10. Grace Lake a.k.a. Anna Mendelssohn (part 1?)

The first half of the tenth in this series. I hope there will be a part 2.

I am having real trouble with Grace Lake (a.k.a. Anna Mendelssohn). I began at the level of meaning and quickly realised that was going to be a non-starter. So I looked at form, structure, content (other than meaning), sound, and didn’t make any headway into what she might be doing. I thought about politics – maybe the reason her poems made no sense to me is because she has deliberately gone out of her way to make sure the poems make no sense – she has made the decision that language/syntax is a masculine/bourgeois/white construct that has emerged from a dead tradition, and she has tried to re-engage people by undermining everything about it. Could be. But I don’t really know.
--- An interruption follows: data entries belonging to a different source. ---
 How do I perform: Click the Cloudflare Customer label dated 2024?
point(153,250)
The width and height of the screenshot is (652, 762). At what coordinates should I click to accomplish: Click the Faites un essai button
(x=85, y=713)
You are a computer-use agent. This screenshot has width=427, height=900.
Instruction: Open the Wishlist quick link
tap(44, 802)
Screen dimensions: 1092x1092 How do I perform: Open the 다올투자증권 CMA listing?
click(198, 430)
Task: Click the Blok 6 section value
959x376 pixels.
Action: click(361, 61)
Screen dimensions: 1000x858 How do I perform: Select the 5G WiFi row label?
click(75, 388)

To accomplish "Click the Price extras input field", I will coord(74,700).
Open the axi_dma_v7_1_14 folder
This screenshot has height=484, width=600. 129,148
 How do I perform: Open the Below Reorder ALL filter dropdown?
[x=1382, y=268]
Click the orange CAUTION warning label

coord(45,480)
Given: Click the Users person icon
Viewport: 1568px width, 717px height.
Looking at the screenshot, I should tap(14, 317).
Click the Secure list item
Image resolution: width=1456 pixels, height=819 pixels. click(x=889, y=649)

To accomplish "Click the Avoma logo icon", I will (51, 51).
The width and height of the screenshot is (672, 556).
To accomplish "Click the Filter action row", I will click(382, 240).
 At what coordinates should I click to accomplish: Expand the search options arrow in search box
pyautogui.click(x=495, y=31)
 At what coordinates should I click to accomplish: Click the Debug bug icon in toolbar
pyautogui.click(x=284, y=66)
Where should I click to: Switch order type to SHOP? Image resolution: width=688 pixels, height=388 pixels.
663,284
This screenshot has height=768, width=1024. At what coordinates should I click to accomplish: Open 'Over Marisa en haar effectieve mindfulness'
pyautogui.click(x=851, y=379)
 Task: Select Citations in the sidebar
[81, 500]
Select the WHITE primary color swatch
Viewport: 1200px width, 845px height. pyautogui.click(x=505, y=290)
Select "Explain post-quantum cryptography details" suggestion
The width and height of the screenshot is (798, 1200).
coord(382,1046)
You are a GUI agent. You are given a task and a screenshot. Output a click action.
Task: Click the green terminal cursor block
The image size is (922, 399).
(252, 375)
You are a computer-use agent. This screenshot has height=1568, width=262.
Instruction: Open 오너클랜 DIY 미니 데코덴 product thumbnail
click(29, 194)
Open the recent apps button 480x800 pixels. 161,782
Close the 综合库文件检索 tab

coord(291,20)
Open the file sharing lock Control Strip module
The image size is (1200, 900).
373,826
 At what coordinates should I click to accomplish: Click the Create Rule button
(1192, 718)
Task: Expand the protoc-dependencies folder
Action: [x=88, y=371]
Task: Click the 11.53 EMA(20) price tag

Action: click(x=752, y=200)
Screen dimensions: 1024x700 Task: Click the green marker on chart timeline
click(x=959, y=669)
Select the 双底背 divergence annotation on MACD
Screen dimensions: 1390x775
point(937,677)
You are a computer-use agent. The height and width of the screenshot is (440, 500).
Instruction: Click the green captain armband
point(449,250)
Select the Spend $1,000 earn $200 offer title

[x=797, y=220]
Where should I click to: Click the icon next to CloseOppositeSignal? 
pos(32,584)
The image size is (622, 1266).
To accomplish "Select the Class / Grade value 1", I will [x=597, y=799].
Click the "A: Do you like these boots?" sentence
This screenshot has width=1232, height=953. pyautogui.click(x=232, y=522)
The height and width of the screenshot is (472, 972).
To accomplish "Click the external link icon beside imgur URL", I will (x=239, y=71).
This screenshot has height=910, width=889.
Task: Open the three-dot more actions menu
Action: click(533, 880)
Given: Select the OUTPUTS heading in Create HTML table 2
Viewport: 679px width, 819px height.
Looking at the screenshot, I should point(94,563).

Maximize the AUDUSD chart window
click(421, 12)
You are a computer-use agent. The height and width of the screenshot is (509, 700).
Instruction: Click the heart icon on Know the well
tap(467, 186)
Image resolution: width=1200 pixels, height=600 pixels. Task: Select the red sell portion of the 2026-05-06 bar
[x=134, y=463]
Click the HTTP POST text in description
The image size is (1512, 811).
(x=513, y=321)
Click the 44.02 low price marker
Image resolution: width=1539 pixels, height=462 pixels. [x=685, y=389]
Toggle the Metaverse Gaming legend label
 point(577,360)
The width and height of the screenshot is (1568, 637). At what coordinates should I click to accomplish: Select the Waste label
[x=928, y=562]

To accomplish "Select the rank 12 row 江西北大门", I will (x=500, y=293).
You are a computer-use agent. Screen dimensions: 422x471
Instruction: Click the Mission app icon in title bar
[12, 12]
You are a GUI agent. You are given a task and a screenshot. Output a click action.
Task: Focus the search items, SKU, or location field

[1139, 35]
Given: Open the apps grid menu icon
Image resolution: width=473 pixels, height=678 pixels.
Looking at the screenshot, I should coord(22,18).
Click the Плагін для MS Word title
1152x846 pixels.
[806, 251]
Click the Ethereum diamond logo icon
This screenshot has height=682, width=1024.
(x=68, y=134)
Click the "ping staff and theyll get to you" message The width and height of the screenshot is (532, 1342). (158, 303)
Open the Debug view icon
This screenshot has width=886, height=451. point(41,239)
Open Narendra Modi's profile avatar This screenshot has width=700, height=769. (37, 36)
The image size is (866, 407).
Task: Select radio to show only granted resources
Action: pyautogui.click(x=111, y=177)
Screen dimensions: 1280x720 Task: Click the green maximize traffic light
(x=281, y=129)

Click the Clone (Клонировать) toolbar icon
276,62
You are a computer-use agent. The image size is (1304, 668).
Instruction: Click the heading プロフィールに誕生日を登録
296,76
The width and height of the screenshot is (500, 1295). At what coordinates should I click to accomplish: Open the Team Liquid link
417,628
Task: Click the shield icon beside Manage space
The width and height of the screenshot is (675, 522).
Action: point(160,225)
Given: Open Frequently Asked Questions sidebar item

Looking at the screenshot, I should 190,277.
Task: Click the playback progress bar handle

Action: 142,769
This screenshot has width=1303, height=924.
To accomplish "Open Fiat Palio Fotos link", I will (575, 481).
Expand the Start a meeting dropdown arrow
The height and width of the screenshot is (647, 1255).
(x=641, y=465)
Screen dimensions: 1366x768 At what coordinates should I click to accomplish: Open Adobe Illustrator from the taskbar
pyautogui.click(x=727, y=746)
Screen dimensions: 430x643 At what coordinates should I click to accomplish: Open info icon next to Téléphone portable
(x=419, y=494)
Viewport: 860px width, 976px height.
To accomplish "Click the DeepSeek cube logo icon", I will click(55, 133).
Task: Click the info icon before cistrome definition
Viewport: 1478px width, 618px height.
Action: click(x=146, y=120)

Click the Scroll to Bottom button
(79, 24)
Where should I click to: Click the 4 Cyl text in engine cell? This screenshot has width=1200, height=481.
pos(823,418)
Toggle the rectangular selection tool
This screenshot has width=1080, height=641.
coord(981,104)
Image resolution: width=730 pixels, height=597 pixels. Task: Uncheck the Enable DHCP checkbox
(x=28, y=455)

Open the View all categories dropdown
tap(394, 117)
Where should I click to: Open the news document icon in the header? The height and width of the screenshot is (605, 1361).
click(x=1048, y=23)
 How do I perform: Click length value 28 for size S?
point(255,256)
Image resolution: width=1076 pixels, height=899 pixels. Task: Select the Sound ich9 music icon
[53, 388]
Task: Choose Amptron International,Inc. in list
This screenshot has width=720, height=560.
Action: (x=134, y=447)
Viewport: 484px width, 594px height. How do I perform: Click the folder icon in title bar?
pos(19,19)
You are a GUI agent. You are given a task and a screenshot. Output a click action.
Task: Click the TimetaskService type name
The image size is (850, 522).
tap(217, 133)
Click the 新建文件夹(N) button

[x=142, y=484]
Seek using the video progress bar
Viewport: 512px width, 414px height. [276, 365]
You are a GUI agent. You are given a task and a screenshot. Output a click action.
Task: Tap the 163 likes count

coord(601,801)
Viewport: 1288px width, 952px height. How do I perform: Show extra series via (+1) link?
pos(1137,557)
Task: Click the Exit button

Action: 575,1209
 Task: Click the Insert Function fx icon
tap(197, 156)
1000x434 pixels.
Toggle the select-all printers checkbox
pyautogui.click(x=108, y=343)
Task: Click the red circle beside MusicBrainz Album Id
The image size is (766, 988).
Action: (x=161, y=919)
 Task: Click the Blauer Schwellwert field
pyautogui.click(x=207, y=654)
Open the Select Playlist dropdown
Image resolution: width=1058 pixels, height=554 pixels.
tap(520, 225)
I found a kind of review of one of her pamphlets (by Andrew Duncan, discussed earlier, at number 5), but to be honest, it didn’t help me much. Here’s a paragraph from it:

“Lake is a social poet, writing against something always being said. A lot of people, in the sixties, found the style of Marx and Freud about as credible as a speech by Harold Wilson; most of the poets who began in that decade, you could say, were attacking official knowledge. The problem was then to create a poetry which was simultaneous and constantly shifting and irrational but never falsifiable, seductively fluent, never slipping back into informativeness to explain what was going on, and, if Lake has found the perfect answer, it shouldn't be too hard for us to remember the question.”

Hmmmm….

What I’m going to do is post a poem by Grace Lake below. If any of you have any thoughts on how to read it (i.e. not on what it means exactly– but on how to approach it) please let me know. Wild guesses, ideas (informed or not) are welcome. It might give me a clue as to how to read the rest of her stuff. What I really need to do is read this book by Tony Lopez. I expect he really would know how to read Grace Lake. If anyone knows him and wants to direct him here, please do.
Here’s the poem (edit - I've now removed most of the poem, but left a little to illustrate Grace Lake's style):

there being no books allowed at table
took to minor anti apartheid reminders
on envelopes in christmas work
and reveries upon custard
ladled out from giant vats
by pasty girls in white stitched caps
a painting struck my dream the other night
within a frame of three grooved wooden white
behind a partly revealed green foliage
custard came to light as delicious paint might

I didn't really get anywhere with Grace Lake and it wasn't for lack of trying, but of course, if any of you readers like what you’ve just read, then buy her latest book!

3 comments:

Anonymous said...

i quite like that

Rob said...

That section was my favourite bit.

Tim Mitchell said...

(and many years later, someone said...) I like her stuff a lot. Been listening to John Giorno lately, not trying to compare, but her cadences and rythms feel similar to his. And when i read her stuff it sounds beats for me.